Information given -
• • • • • • •
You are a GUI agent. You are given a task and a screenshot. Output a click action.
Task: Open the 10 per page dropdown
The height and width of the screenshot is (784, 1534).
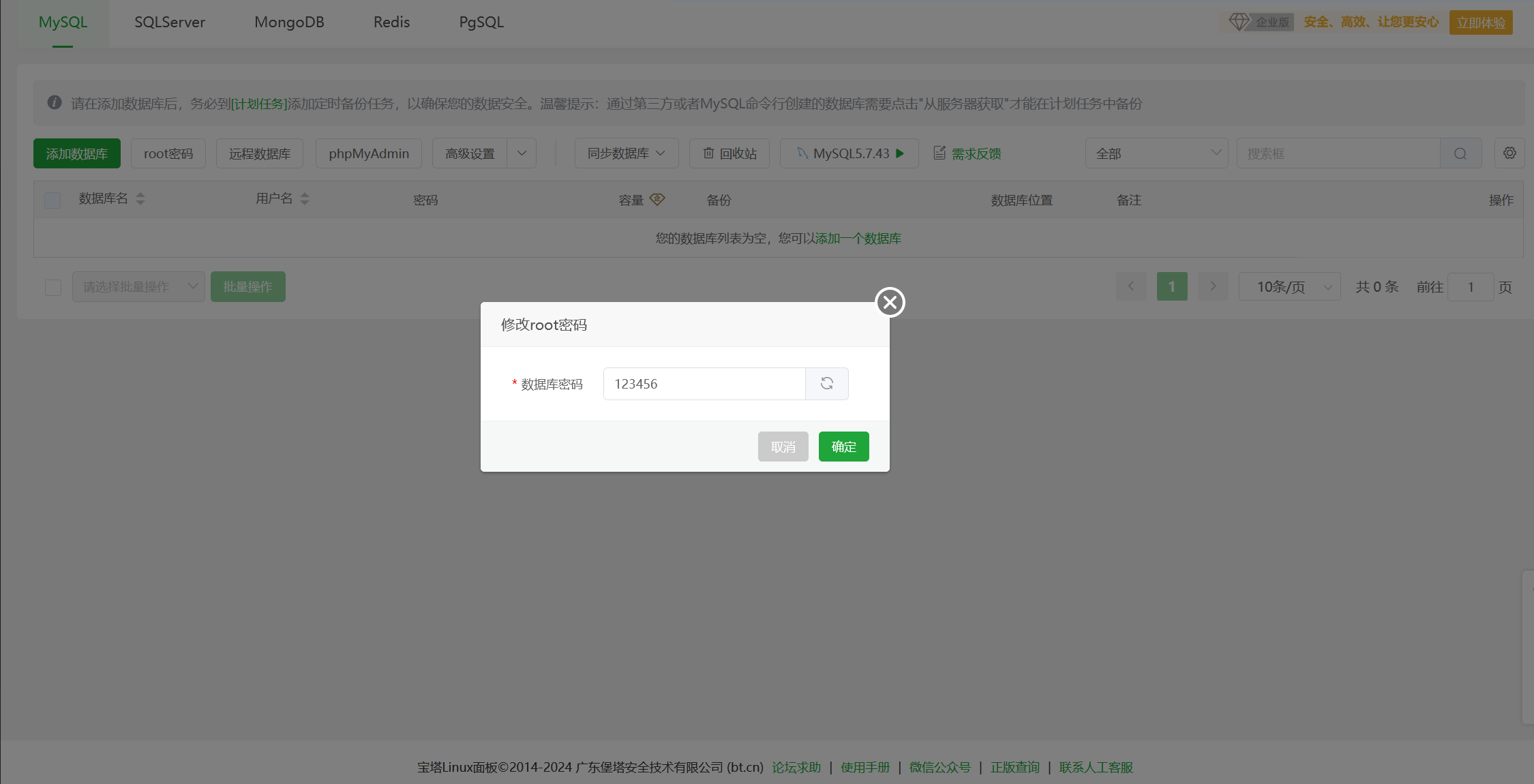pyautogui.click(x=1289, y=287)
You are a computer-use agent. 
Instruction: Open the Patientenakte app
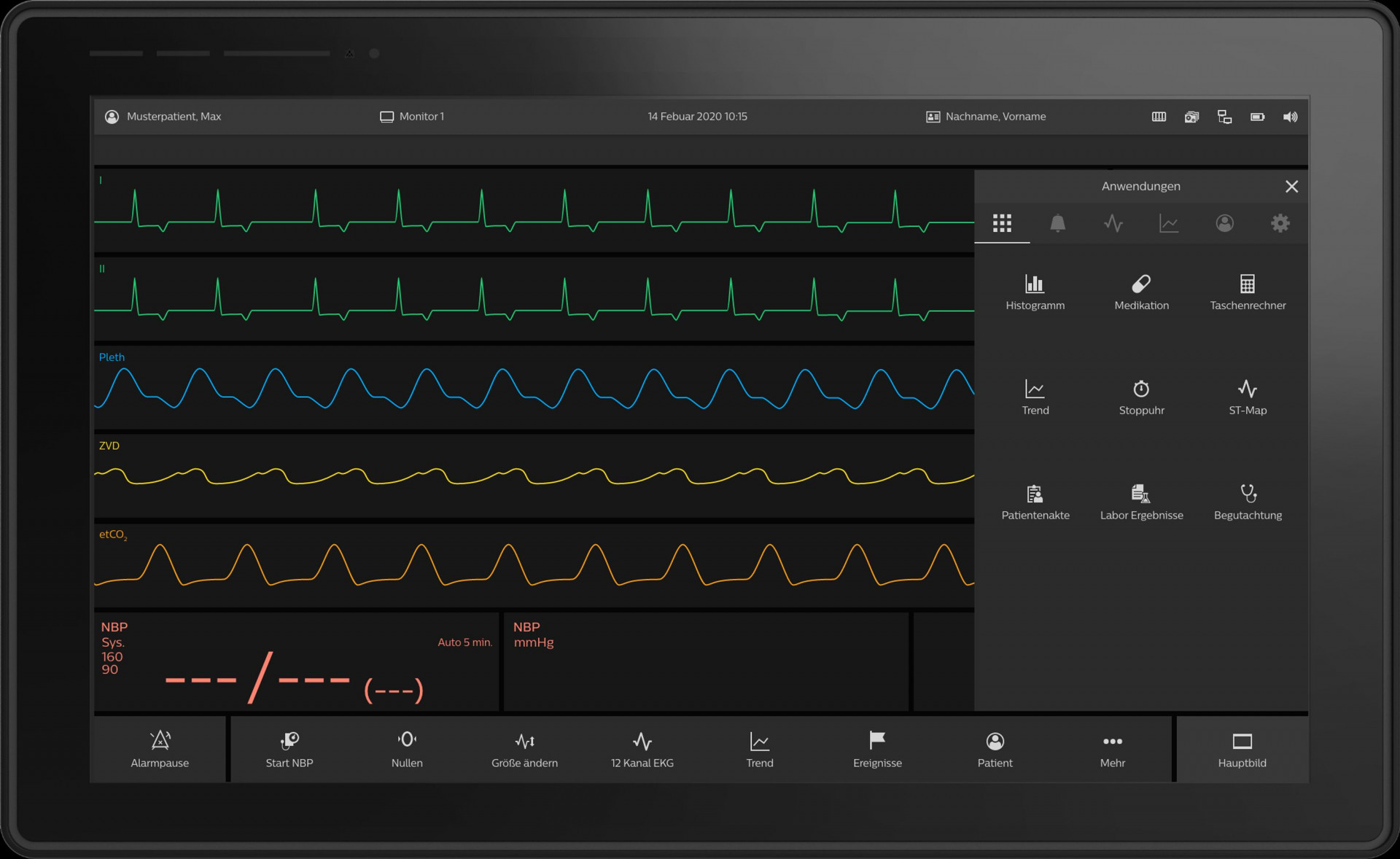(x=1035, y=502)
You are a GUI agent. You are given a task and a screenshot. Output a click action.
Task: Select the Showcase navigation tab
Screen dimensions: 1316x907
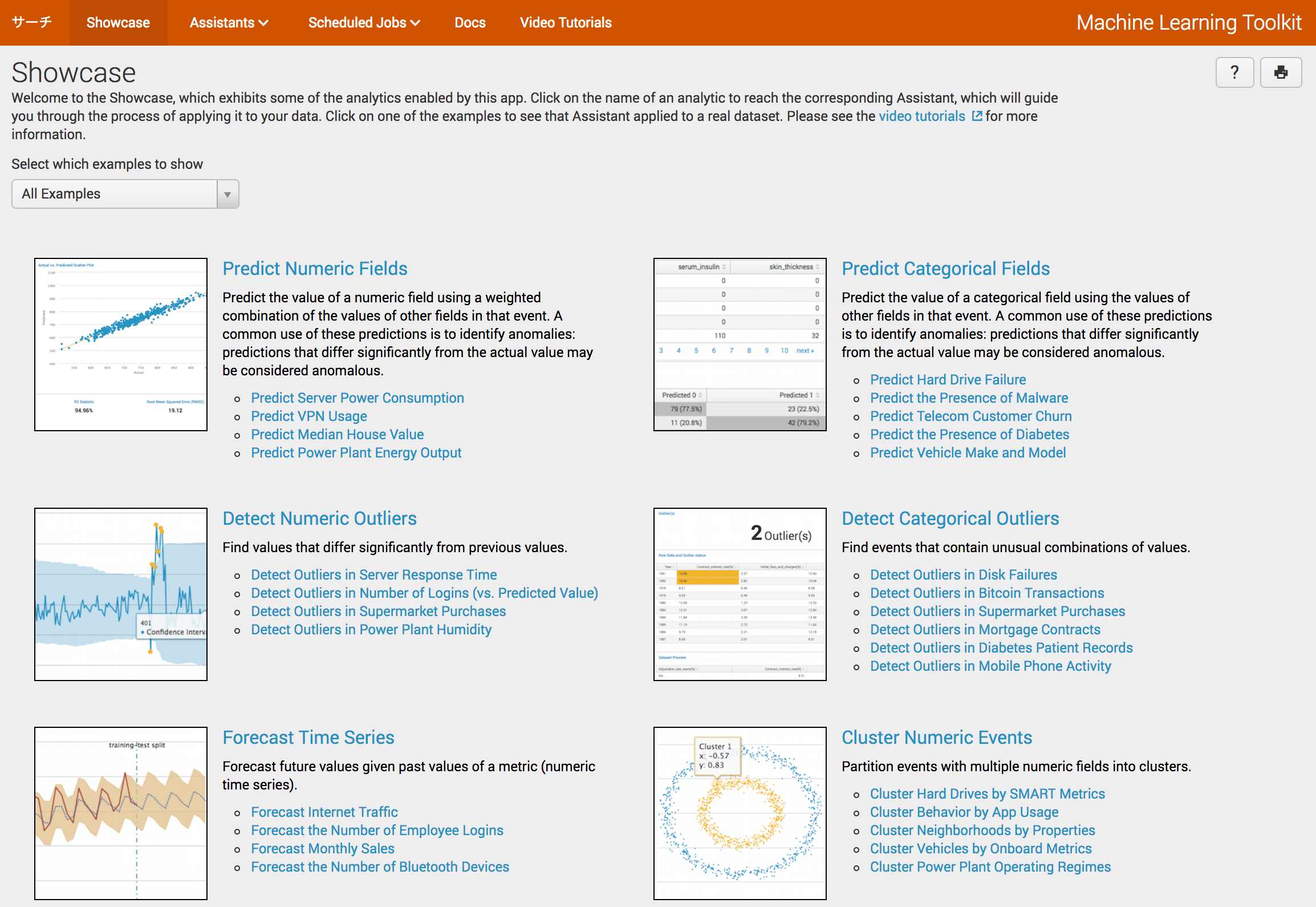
• • • • • • •
From the line with "Instruction: Open the Patientenakte app" through the last line of the entries above, transcribe everything exactly, both ends included, but not the pictures.

Exercise output -
Instruction: Open the Patientenakte app
(x=1035, y=502)
You are a GUI agent. You are given a task and a screenshot. Output a click action.
Task: Select the Showcase navigation tab
Screen dimensions: 1316x907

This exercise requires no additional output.